### TASK INSTRUCTIONS
Output the data that follows exactly, line for line.

◇ ◇ ◇ ◇ ◇ ◇ ◇

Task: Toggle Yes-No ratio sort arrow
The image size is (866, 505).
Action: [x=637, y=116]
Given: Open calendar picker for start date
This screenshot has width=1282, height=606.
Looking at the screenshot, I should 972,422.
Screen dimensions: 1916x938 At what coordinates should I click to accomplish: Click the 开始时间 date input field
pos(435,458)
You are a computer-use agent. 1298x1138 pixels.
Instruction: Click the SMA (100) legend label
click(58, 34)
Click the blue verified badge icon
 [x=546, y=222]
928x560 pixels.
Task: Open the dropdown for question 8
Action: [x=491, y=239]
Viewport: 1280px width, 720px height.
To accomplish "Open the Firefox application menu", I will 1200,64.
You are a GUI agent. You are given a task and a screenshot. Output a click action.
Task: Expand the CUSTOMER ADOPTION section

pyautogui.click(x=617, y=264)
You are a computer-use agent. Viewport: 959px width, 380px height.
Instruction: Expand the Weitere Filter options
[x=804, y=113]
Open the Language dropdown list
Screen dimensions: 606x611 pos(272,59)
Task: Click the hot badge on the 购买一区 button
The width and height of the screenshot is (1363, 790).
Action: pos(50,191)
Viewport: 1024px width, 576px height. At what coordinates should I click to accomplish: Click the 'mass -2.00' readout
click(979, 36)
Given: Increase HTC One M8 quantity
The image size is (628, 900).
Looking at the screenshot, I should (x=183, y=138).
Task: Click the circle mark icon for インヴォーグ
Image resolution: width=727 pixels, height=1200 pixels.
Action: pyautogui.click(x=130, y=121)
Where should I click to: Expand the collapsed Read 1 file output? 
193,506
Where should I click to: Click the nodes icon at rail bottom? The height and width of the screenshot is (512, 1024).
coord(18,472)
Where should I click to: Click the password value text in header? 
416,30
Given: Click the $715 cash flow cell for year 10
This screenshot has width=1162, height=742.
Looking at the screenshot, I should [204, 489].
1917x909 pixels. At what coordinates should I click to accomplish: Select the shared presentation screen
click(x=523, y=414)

◇ ◇ ◇ ◇ ◇ ◇ ◇

### TASK SOLUTION
Task: Toggle Yes-No ratio sort arrow
The image size is (866, 505).
Action: [x=637, y=116]
Given: Open calendar picker for start date
This screenshot has width=1282, height=606.
Looking at the screenshot, I should 972,422.
Screen dimensions: 1916x938 At what coordinates should I click to accomplish: Click the 开始时间 date input field
pos(435,458)
You are a computer-use agent. 1298x1138 pixels.
Instruction: Click the SMA (100) legend label
click(58, 34)
Click the blue verified badge icon
 [x=546, y=222]
928x560 pixels.
Task: Open the dropdown for question 8
Action: [x=491, y=239]
Viewport: 1280px width, 720px height.
To accomplish "Open the Firefox application menu", I will 1200,64.
You are a GUI agent. You are given a task and a screenshot. Output a click action.
Task: Expand the CUSTOMER ADOPTION section

pyautogui.click(x=617, y=264)
You are a computer-use agent. Viewport: 959px width, 380px height.
Instruction: Expand the Weitere Filter options
[x=804, y=113]
Open the Language dropdown list
Screen dimensions: 606x611 pos(272,59)
Task: Click the hot badge on the 购买一区 button
The width and height of the screenshot is (1363, 790).
Action: pos(50,191)
Viewport: 1024px width, 576px height. At what coordinates should I click to accomplish: Click the 'mass -2.00' readout
click(979, 36)
Given: Increase HTC One M8 quantity
The image size is (628, 900).
Looking at the screenshot, I should (x=183, y=138).
Task: Click the circle mark icon for インヴォーグ
Image resolution: width=727 pixels, height=1200 pixels.
Action: pyautogui.click(x=130, y=121)
Where should I click to: Expand the collapsed Read 1 file output? 
193,506
Where should I click to: Click the nodes icon at rail bottom? The height and width of the screenshot is (512, 1024).
coord(18,472)
Where should I click to: Click the password value text in header? 
416,30
Given: Click the $715 cash flow cell for year 10
This screenshot has width=1162, height=742.
Looking at the screenshot, I should [204, 489].
1917x909 pixels. At what coordinates should I click to accomplish: Select the shared presentation screen
click(x=523, y=414)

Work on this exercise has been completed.